The Customer Management Portal was built to make customer information more accessible to the business’s customer experience team.

Problem Statement

Prior to the creation of this report, the customer service (CX) team could not access customer information on the fly. This presented a challenge as customers calling in with complaints could not be attended to with real time data. As a stop-gap, the in-house Database administration team had created data repositories for the team, however these were sometimes difficult for non-technical staff on the CX team to decipher.

Proposed Solution

The CX team requested a dynamic report containing the following customer information:

  1. Customer demographic data including Age, Gender, Contact Information to help agents ID customers in real time when dealing with complaints and requests;
  2. Customer account information including Account ID, Fund ID, Account Status and Account Balance to equip CX agents with the right information when trying to understand and address customer concerns;
  3. Customer account history including payments and withdrawals to verify progress of payment requests;
  4. Customers’ previous interaction history with the CX team to identify prior issues and resolution progress;
  5. Historical Application records - records of all withdrawal applications highlighting their most recent application stage.
  6. Churn Analytics - The team would go on to use this information to monitor churn rates and manage client onboarding for incoming customers.
  7. Customer clusters - The team also specified pre-determined criteria for classifying customers into industry relevant clusters such as HNI, millennial, centennial, et al.

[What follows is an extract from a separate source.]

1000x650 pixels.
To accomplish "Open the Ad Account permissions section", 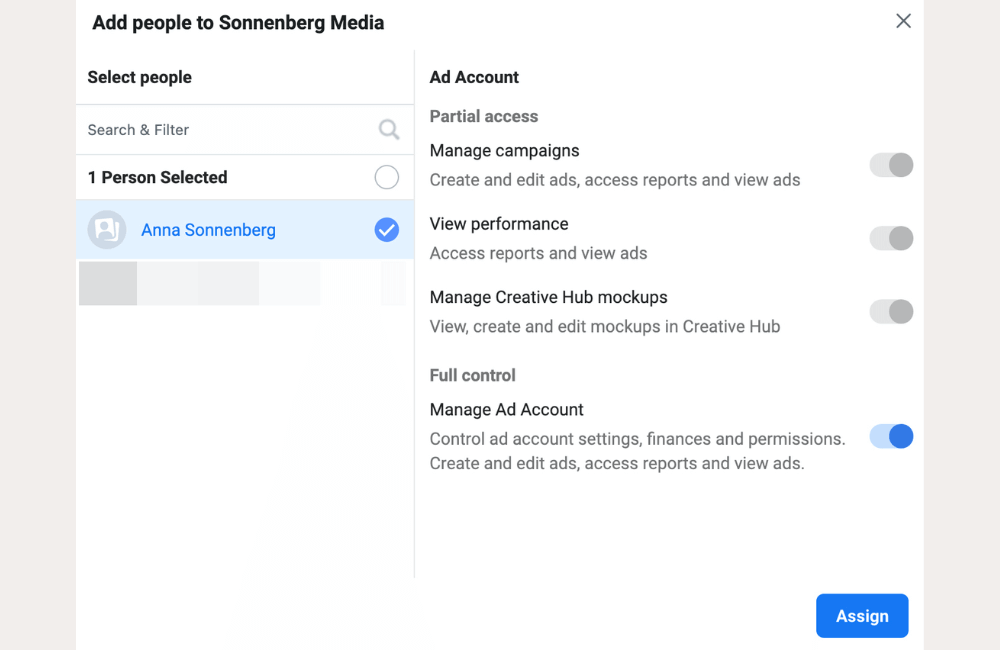I will [x=474, y=77].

Tool Used: Microsoft Power BI

Data Sourcing

The data was sourced from multiple Microsoft SQL Server databases (DB). Due to the volume of data generated for > 1million customers, bringing in the data as they appeared in the DBs would have made the power BI dataset too large and negatively impacted the performance of the data models. Dataquery mode could not be used in this scenario as the DBs in question served the organization’s live channels and applications. Therefore, Import mode was used.

Dimensional data like customer demographics and account info were imported with priority given to columns relevant to the team’s need whereas for fact data such as interactions and transactions, a more nuanced approach was required.